Although several state and city officials adopted the term “crisis” to describe the surge of illegal aliens, they pushed policies for “welcoming” and effectively subsidizing what became a staggering problem. 

A year earlier, on Aug. 31, 2022, Hou, the state’s human services secretary, wrote of incoming illegal immigrants: “IDHS staff are at currently at the reception center and have engaged state-funded Welcoming Centers staff to be present for interpretation and other support services.”

On Sept. 2, 2022, Erendira Rendon, vice president of immigrant justice for the Resurrection Project, wrote to Lightfoot’s chief of staff,  Sybil Madison, saying: “we ask that after the city’s rapid response, that the new arrivals be connected with the state Welcoming Centers who can continue case management and who can assist immigrants with vouchers to hotels.” 

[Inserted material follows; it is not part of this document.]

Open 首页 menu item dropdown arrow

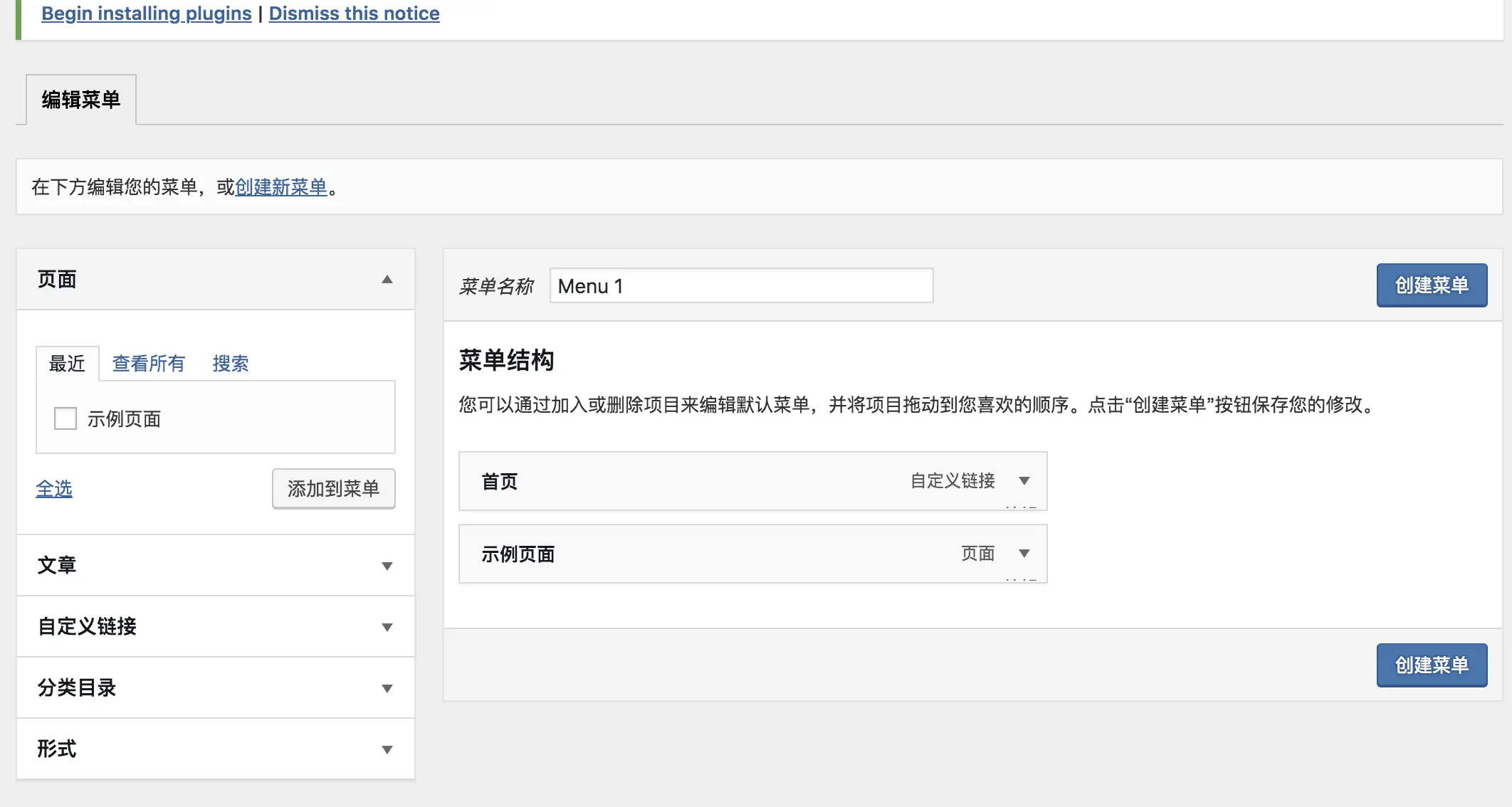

Kirstin Chernawsky, Illinois’ associate secretary of early childhood, family, and community for the Department of Human Services, wrote to Chicago city officials on May 4, 2023.

Among other things, Chernawsky sought to inform them that the “Asylum Seeker Emergency Rental Assistance Program (ASERAP), which provides six months emergency rental assistance (and is separate from resettlement case management), has been confirmed for asylum seekers in city shelter Aug. 31st-April 1st.”

After state and city officials touted welcoming centers, rental assistance, and hotel vouchers for Chicago’s growing population of illegal immigrants, however, the homelessness problem wasn’t improving. 

The documents include Johnson’s announcement Oct. 3 of a chief homelessness officer for Chicago. A press release said the new mayor had “signed an executive order to establish a Chief Homelessness Officer for the City of Chicago to address the current homelessness crisis in Chicago.”

The release included a quote from Johnson.

 “It’s long overdue to provide solutions for stable, permanent and affordable housing for more than 68,000 of our unhoused neighbors,” the mayor said.

Ken McIntyre contributed to this report.